The Merchant's Prologue and Tale presents the darkest side of Chaucer's discussion on marriage. Playing off both the satire of the moral philosopher, the Clerk, and the marital stage set by the Wyf of Bathe, the Merchant comes forth with his angry disgust about his own marital fate. Disillusioned and depraved, the Merchant crafts a tale with a main character who parallels his own prevarication and blind reductionism while he simultaneously tries to validate his own wanton life by selling his belief to the other pilgrims. As both pervert reality through pecuniary evaluations on different levels, however, both are exposed to be blind fools, subject to the very forces that they exert on others. As this reversal happens and the Merchant satirizes Januarie blindness, Chaucer reveals the Merchant's blindness, giving him the very significance that he had spent his whole tale trying to deny.

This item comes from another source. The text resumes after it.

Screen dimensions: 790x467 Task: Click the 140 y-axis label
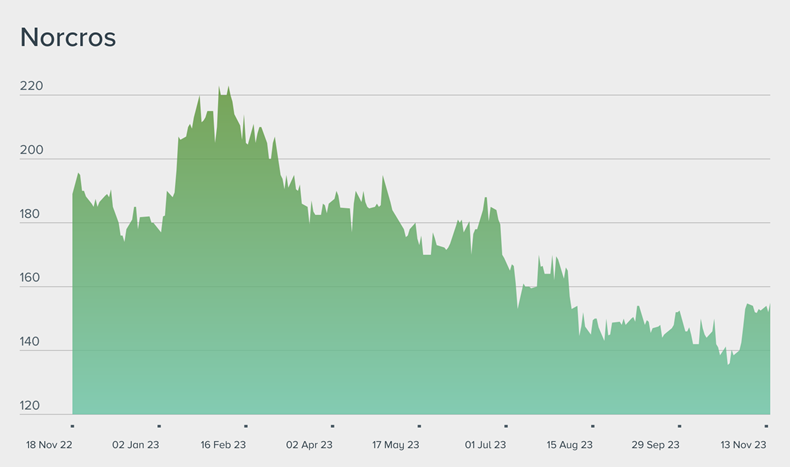pyautogui.click(x=31, y=343)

Januarie falsifies and destroys import as he loses himself in his "fantasye", reducing reality to objects that he believes he can mold to his own lustful imagination. Thus, he simplifies and subsumes all else under currency or property. Indeed, he exhibits the very traits of his narrator, a merchant-someone who purchases merchandise only to turn around and sell it at a profit. Januarie, therefore, concerns himself with the worth of an object rather than the object itself and, as he tries to find a bride, quite literally tries to shop for the girl who will become his wife:

"Heigh fantasye and curious bisynesse

Fro day to day gan in the soule impresse

Of Januarie aboute his marriage.

Many fair shap and many a fair visage

Ther passeth thrugh his herte...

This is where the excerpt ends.